§ **WHAT YOU SHOULD DO**
Put the lines of the data below, between the line containing "Mark the H.S. harness side symbol" and the line containing "pos(121,50)", inclusive, into a Markdown table with columns n and Line. Number each row and skip blank lines.

Some data
--
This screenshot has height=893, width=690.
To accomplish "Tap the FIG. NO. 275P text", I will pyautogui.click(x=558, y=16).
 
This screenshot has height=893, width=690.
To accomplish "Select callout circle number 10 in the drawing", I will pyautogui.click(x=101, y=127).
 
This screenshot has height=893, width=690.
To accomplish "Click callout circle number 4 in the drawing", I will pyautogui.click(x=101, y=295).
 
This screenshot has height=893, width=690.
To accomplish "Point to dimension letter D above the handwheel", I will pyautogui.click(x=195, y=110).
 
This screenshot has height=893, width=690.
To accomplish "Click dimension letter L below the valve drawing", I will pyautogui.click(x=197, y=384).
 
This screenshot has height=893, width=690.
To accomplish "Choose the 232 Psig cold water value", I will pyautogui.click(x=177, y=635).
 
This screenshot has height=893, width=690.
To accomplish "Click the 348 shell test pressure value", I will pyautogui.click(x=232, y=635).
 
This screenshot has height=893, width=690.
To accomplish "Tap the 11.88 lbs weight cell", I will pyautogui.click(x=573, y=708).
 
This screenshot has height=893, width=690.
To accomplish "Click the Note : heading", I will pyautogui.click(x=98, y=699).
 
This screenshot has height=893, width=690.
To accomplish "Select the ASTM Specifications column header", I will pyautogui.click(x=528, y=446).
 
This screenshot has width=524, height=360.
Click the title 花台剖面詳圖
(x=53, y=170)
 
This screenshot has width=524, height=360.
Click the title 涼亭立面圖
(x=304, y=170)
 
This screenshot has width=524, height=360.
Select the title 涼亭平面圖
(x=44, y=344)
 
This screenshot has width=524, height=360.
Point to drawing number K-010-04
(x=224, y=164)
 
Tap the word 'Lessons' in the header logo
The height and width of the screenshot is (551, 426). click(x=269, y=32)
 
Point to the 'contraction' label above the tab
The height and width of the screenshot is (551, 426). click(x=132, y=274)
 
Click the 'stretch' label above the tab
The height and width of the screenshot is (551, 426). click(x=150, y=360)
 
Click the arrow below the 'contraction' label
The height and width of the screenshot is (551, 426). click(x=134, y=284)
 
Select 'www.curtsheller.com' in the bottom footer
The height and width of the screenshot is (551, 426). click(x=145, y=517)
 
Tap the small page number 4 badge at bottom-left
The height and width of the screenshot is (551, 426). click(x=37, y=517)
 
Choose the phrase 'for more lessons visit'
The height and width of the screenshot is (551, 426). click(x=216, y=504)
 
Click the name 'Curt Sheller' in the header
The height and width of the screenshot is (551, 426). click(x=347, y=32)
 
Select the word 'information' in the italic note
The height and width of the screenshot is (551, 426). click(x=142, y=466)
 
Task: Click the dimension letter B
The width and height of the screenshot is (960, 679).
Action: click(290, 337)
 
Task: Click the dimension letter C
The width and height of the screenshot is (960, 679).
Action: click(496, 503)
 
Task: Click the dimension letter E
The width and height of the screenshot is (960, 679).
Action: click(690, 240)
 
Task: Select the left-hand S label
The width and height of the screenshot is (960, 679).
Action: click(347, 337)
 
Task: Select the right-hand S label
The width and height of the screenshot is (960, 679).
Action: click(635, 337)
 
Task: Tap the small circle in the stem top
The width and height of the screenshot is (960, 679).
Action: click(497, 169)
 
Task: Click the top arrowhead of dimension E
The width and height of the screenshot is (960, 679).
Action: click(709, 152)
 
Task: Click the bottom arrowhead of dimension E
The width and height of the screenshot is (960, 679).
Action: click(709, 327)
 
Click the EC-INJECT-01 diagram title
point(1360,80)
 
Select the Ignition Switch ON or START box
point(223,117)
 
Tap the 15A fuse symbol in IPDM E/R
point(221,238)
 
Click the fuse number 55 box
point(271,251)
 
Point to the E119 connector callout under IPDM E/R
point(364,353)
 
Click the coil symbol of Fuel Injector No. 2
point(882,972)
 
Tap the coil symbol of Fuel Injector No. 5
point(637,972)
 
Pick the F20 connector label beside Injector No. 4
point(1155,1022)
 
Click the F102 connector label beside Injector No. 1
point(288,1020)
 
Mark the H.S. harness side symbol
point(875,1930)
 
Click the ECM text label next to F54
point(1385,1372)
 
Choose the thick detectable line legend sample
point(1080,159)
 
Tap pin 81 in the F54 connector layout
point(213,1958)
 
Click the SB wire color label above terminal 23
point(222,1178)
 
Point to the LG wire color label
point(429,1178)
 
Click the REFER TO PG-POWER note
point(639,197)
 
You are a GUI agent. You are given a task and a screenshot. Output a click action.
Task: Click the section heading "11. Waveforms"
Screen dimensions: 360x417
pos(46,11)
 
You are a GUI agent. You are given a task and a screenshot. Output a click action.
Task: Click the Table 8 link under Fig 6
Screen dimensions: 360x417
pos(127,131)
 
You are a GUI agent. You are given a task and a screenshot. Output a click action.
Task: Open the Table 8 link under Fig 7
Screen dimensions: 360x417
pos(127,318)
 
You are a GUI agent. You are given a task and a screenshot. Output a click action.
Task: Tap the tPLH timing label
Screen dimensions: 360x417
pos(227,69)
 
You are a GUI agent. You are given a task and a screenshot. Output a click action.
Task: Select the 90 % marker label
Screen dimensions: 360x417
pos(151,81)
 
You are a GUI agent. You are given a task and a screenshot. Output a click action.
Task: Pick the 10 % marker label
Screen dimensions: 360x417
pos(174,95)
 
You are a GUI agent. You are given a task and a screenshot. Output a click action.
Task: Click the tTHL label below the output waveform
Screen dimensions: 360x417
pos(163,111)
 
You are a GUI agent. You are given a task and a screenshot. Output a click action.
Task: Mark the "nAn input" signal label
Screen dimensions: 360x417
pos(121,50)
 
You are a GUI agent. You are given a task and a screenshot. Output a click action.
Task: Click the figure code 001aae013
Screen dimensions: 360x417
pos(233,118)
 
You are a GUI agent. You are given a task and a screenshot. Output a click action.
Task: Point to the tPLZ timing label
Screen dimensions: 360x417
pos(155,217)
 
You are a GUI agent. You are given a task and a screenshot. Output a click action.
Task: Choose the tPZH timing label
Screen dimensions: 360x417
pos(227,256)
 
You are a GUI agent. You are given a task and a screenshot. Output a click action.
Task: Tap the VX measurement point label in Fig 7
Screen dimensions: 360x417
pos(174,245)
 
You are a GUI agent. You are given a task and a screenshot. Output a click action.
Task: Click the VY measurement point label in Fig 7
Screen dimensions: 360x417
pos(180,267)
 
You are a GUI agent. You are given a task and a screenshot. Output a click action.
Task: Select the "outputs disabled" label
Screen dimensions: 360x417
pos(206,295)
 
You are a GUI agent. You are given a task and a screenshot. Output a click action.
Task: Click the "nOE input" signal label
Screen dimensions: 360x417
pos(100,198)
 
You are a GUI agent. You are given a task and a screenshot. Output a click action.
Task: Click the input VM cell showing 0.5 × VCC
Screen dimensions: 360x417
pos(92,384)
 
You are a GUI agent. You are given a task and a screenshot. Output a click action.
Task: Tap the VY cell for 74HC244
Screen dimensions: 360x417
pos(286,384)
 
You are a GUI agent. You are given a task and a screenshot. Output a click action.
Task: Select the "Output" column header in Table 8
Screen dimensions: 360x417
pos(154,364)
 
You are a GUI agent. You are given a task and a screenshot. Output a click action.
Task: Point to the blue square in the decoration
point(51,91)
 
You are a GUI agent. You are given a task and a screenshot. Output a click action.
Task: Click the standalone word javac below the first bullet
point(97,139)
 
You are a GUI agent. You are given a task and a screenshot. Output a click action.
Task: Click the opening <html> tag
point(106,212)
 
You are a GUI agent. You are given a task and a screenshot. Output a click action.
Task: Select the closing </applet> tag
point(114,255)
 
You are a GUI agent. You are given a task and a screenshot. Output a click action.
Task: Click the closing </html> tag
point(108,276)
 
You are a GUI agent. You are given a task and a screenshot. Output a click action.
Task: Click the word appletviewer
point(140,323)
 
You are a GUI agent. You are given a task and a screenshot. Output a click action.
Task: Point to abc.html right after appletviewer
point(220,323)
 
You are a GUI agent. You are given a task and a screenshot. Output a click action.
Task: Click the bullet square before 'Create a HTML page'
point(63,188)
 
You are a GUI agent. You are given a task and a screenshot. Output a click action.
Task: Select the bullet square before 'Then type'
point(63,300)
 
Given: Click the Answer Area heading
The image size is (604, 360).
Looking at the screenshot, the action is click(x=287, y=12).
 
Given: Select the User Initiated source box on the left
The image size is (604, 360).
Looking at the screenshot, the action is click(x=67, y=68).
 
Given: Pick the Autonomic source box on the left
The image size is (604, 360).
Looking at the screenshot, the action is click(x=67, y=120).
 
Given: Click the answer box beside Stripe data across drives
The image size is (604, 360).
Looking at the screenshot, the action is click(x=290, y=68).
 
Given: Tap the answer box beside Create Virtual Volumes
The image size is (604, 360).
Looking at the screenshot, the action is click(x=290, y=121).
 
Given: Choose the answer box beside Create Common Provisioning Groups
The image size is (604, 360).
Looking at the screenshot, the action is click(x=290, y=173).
--
§ **EXPECTED ANSWER**
| n | Line |
|---|---|
| 1 | Mark the H.S. harness side symbol |
| 2 | point(875,1930) |
| 3 | Click the ECM text label next to F54 |
| 4 | point(1385,1372) |
| 5 | Choose the thick detectable line legend sample |
| 6 | point(1080,159) |
| 7 | Tap pin 81 in the F54 connector layout |
| 8 | point(213,1958) |
| 9 | Click the SB wire color label above terminal 23 |
| 10 | point(222,1178) |
| 11 | Point to the LG wire color label |
| 12 | point(429,1178) |
| 13 | Click the REFER TO PG-POWER note |
| 14 | point(639,197) |
| 15 | You are a GUI agent. You are given a task and a screenshot. Output a click action. |
| 16 | Task: Click the section heading "11. Waveforms" |
| 17 | Screen dimensions: 360x417 |
| 18 | pos(46,11) |
| 19 | You are a GUI agent. You are given a task and a screenshot. Output a click action. |
| 20 | Task: Click the Table 8 link under Fig 6 |
| 21 | Screen dimensions: 360x417 |
| 22 | pos(127,131) |
| 23 | You are a GUI agent. You are given a task and a screenshot. Output a click action. |
| 24 | Task: Open the Table 8 link under Fig 7 |
| 25 | Screen dimensions: 360x417 |
| 26 | pos(127,318) |
| 27 | You are a GUI agent. You are given a task and a screenshot. Output a click action. |
| 28 | Task: Tap the tPLH timing label |
| 29 | Screen dimensions: 360x417 |
| 30 | pos(227,69) |
| 31 | You are a GUI agent. You are given a task and a screenshot. Output a click action. |
| 32 | Task: Select the 90 % marker label |
| 33 | Screen dimensions: 360x417 |
| 34 | pos(151,81) |
| 35 | You are a GUI agent. You are given a task and a screenshot. Output a click action. |
| 36 | Task: Pick the 10 % marker label |
| 37 | Screen dimensions: 360x417 |
| 38 | pos(174,95) |
| 39 | You are a GUI agent. You are given a task and a screenshot. Output a click action. |
| 40 | Task: Click the tTHL label below the output waveform |
| 41 | Screen dimensions: 360x417 |
| 42 | pos(163,111) |
| 43 | You are a GUI agent. You are given a task and a screenshot. Output a click action. |
| 44 | Task: Mark the "nAn input" signal label |
| 45 | Screen dimensions: 360x417 |
| 46 | pos(121,50) |